_SOURCE EXTRACT:_
*** Begin section ***
The Homeowners Column

The Homeowners Column

Going Green in the Garden

Photo of Sandra Mason

Sandra Mason
Extension Educator, Horticulture
slmason@illinois.edu

"Going green" is this year's buzz phrase. "Going green" in the home. "Going green" in the office. One would think the greenest place on earth would be the garden. Once upon a time the cycles of gardening life were forever-green. People grew their own food from seeds they saved from last year's garden. Plants were fertilized with manure gleefully given by the local barnyard animals. Now everything from the seeds to the fertilizer gets shipped in from the far corners of the world; but it doesn't have to be that way.

"Going green" involves reusing, recycling, and reducing, but also rethinking. Rethinking how we do things in the garden.

Go local – for plants, fertilizers and mulch. With each item we should be asking ourselves, "how far did it travel?" and "is the packaging environmentally smart?" If starting your own transplants from seed doesn't work for you, buy plants from garden centers and nurseries that grow their own plants or contract with local growers.

Rethink bagged anything. Instead of buying bagged peat moss as a soil amendment, start your own compost pile. Or buy compost and mulch from Landscape Recycling Center or other local producer. Landscape Recycling Center is located at 1210 East University Avenue in Urbana, next to Ambucs Park. Urbana residency is not required to purchase materials. PH: 217.384.2393 http://www.city.urbana.il.us/lrc Also check with local arborists to see if they have shredded mulch available. Check with horse stables about withdrawals of their deposits.

Rethink garden pots. Along with diapers and plastic bottles garden pots have become "landfillers". Fortunately some pots are being made from petroleum alternative materials. Look for pots made from peat, paper, rice hulls, wheat straw, corn, and even coconut fibers. Some such as wheat straw pots are meant to be planted with the plant while others such as rice hull pots are designed to be broken and placed in compost piles.
*** End section ***
_WHAT YOU NEED TO DO:_ Continue the column on going green in the garden, picking up after its last sentence.

_INFORMATION SHOWN:_
*** Begin section ***
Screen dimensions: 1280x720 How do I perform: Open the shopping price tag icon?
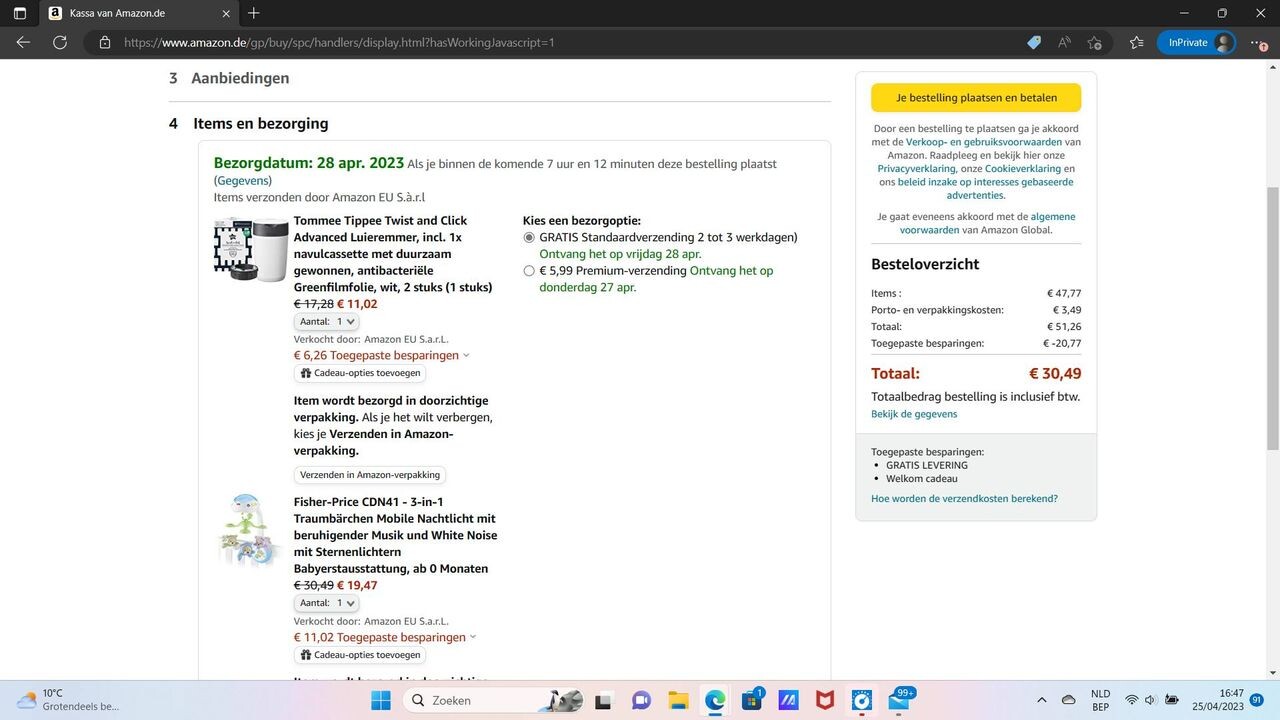(1034, 43)
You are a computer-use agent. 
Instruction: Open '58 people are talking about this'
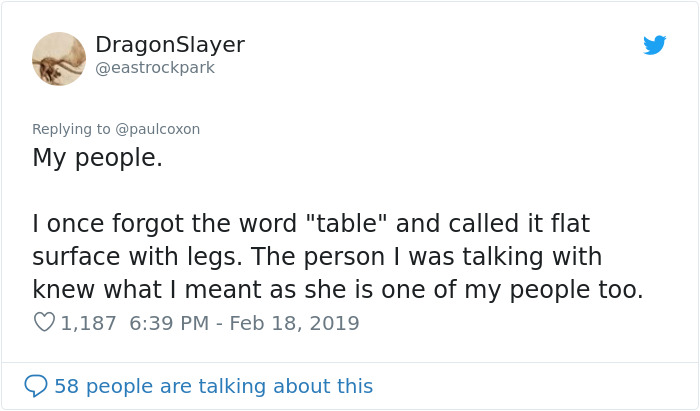[x=213, y=386]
*** End section ***
_RESPONSE TO THIS EXERCISE:_
Check with your waste hauler about recycling pots. Not every plastic is recyclable but generally if pots have the recycling symbol on the bottom they can be recycled with other recyclables. When purchasing plants, check with the garden center to see if they will accept returned pots.

Rethink water. Consider landscaping with durable native plants such as coneflower and little bluestem. If watering is necessary, use soaker hoses and drip irrigation to efficiently water landscape plantings. Check soil after half hour of soaking to determine proper watering period. An inch of water will wet an average of 6-15 inches of soil, depending on soil type.

Going green can also mean going grey. Grey water from showers, bathtubs, dishwashers, washing machines, and sinks can be used to water plants.

Reconsider rain barrels. An amazing amount of water runs off roofs. Consider one inch of rain over 1,000 square feet of area yields 623 gallons. Rainfall at the rate of 1 inch per hour will yield about 10 gallons per minute per 1,000 square feet. It doesn't take long to fill a few barrels of free, unsoftened water. The kind of water plants love.

Rethink pest control. Learn to live with some damage from insects. Get accurate identification to determine proper management. Choose least toxic pest control methods. Your local county UI Extension office can help with identification and control methods. Look under your county name or University of Illinois in the phone book or go to http://web.extension.uiuc.edu/state/

Once you finish reading this newspaper, shred it and put it in the compost pile. Newspapers can also be moistened and used under heavy layers of wood mulch to reduce weeding and conserve moisture.